▸ What the task asks
Pictures must not appear in the copy. Set down exactly the line with "Click item 6" and each line after it through the end of the data below.

------ Data listing

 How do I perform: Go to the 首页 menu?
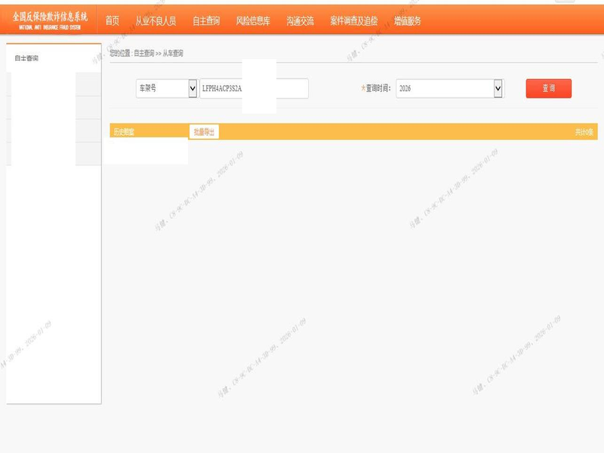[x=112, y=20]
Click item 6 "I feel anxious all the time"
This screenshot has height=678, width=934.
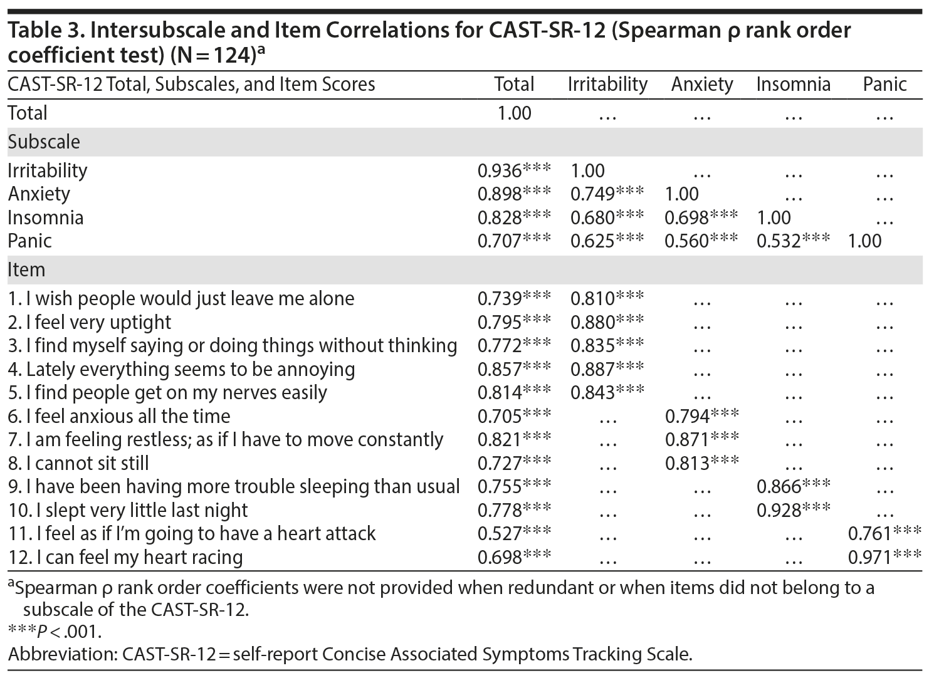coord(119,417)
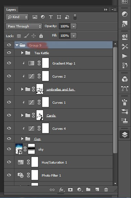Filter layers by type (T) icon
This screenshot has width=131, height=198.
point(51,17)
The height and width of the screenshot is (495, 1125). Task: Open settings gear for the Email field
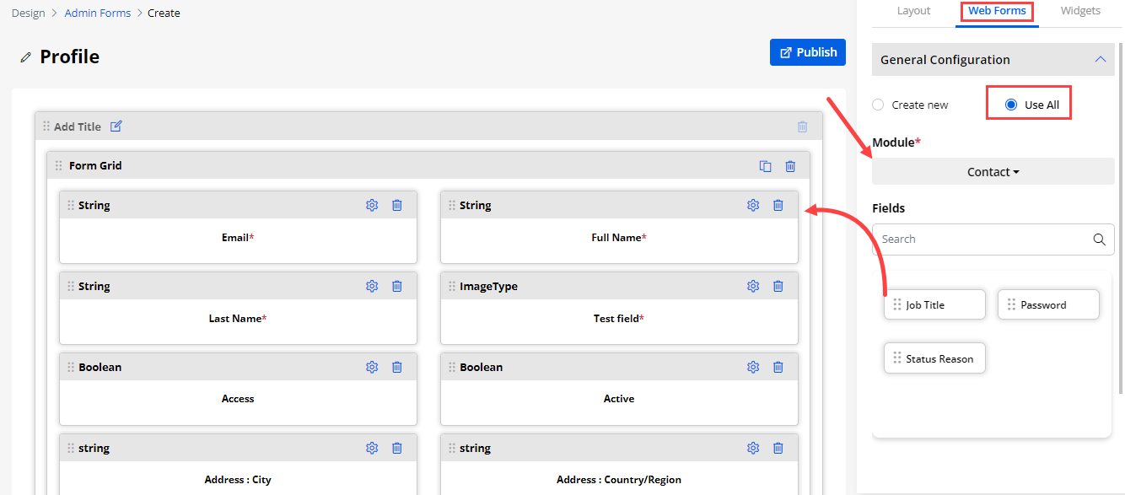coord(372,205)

------------

▸ Exercise response
Click item 6 "I feel anxious all the time"
This screenshot has height=678, width=934.
coord(119,417)
Filter layers by type (T) icon
This screenshot has width=131, height=198.
point(51,17)
The height and width of the screenshot is (495, 1125). Task: Open settings gear for the Email field
coord(372,205)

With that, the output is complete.